* **CHALLENGE 1**: In the records, rewrite the part that opens with the line containing "The image size" and closes with the line containing "point(184,198)", replacing "Written Off" with "Pending Review" and leaving everything else unchanged. Leave the pictures out of your answer.

— begin READING TEXT —

RNS Number:0462Z
Mincorp Plc
28 February 2006
MINCORP PLC
Interim Report
For the six months ended
30th November 2005
CHAIRMAN'S STATEMENT
Dear Shareholders,
I am pleased to present to shareholders a report on our activities for the six
month period under review and an update to the end of February 2006.
DIRECTORATE.
Mr Jo Marlins resigned as a director of the company on 13 January 2006. I would
like to place on record my appreciation of the part played by Mr Malins in the
formation of the company. He was our first chairman and a substantial
shareholder.
On the same day, 13 January 2006, Ms Jocelyn Arreza was appointed to the board.
Ms Arreza is an experienced Filipino lawyer who is migrating to the United
Kingdom in April 2006 under the Highly Skilled Migrant Programme. She will be
devoting one day a week to attend to Mincorp Plc business in London.
We are seeking another director, resident in the London area, to increase the
size of the board to three. The person appointed should assist the company in
raising project finance. This will constitute a balanced board of directors with
technical, legal and financial skills.

— end READING TEXT —
— begin LISTED ENTRIES —

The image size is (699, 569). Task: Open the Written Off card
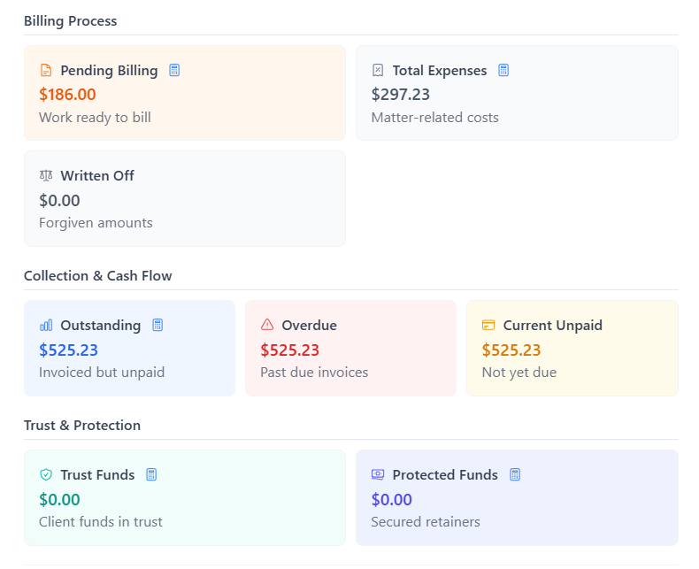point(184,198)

— end LISTED ENTRIES —
— begin LISTED ENTRIES —

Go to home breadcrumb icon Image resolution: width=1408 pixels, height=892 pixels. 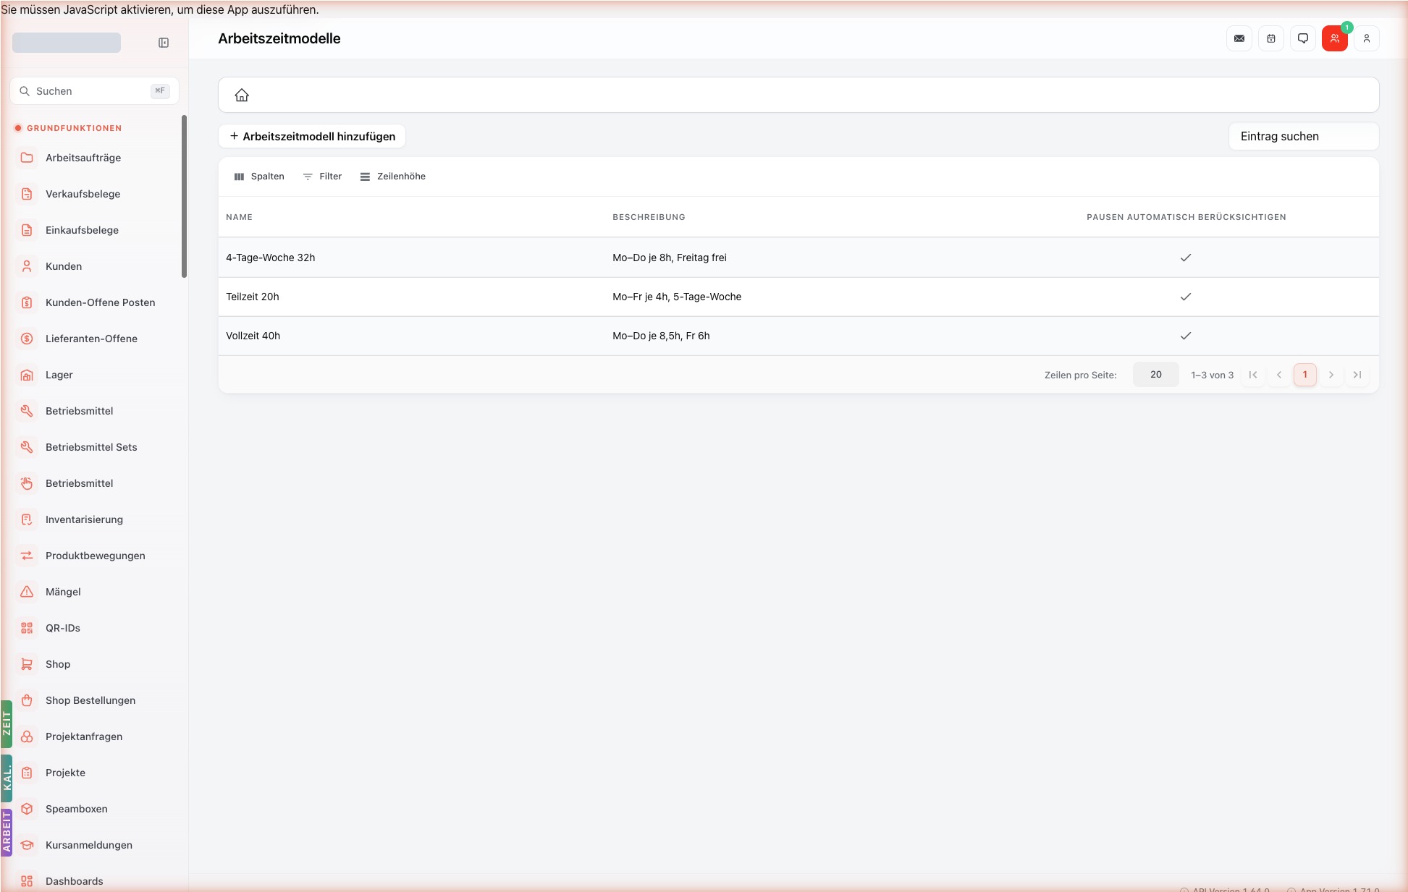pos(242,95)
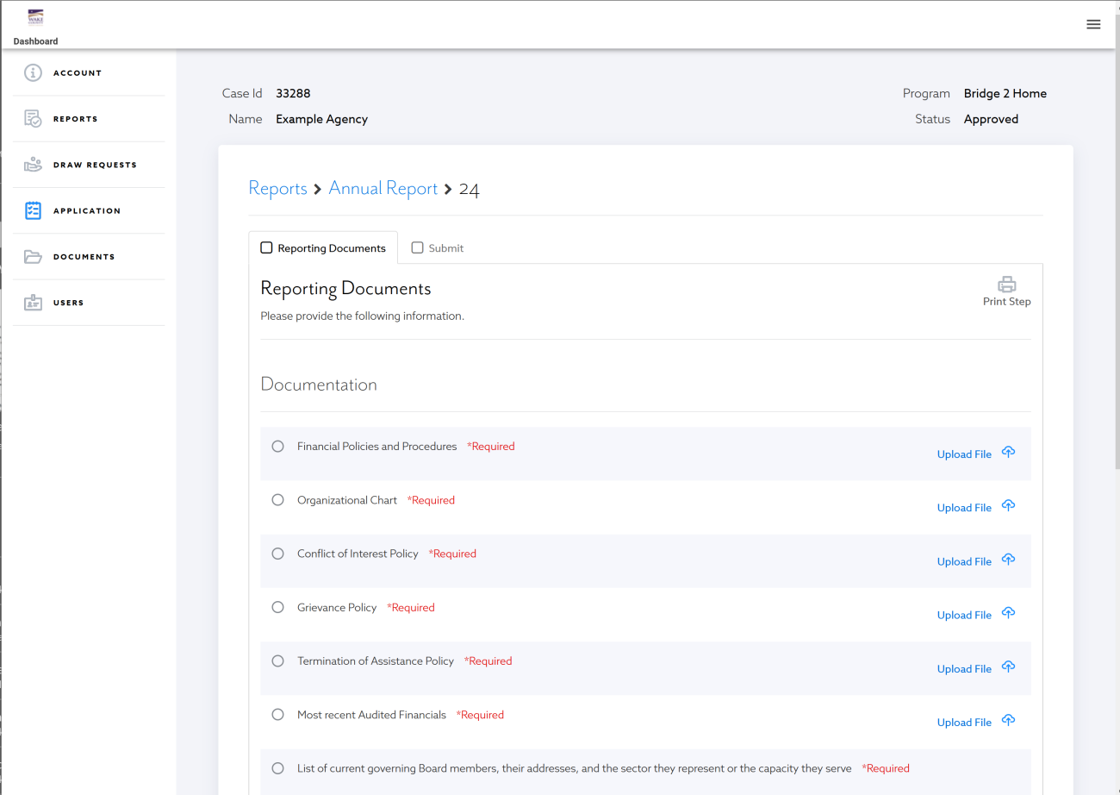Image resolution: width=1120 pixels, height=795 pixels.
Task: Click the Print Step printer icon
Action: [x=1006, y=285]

— end LISTED ENTRIES —

* **CHALLENGE 2**: From the Mincorp chairman's statement, echo the part that opens with the words containing "Mr Jo Marlins" and closes with "business in London.", copying it exactly.

* **TASK ANSWER 1**:
The image size is (699, 569). Task: Open the Pending Review card
point(184,198)

* **TASK ANSWER 2**:
Mr Jo Marlins resigned as a director of the company on 13 January 2006. I would
like to place on record my appreciation of the part played by Mr Malins in the
formation of the company. He was our first chairman and a substantial
shareholder.
On the same day, 13 January 2006, Ms Jocelyn Arreza was appointed to the board.
Ms Arreza is an experienced Filipino lawyer who is migrating to the United
Kingdom in April 2006 under the Highly Skilled Migrant Programme. She will be
devoting one day a week to attend to Mincorp Plc business in London.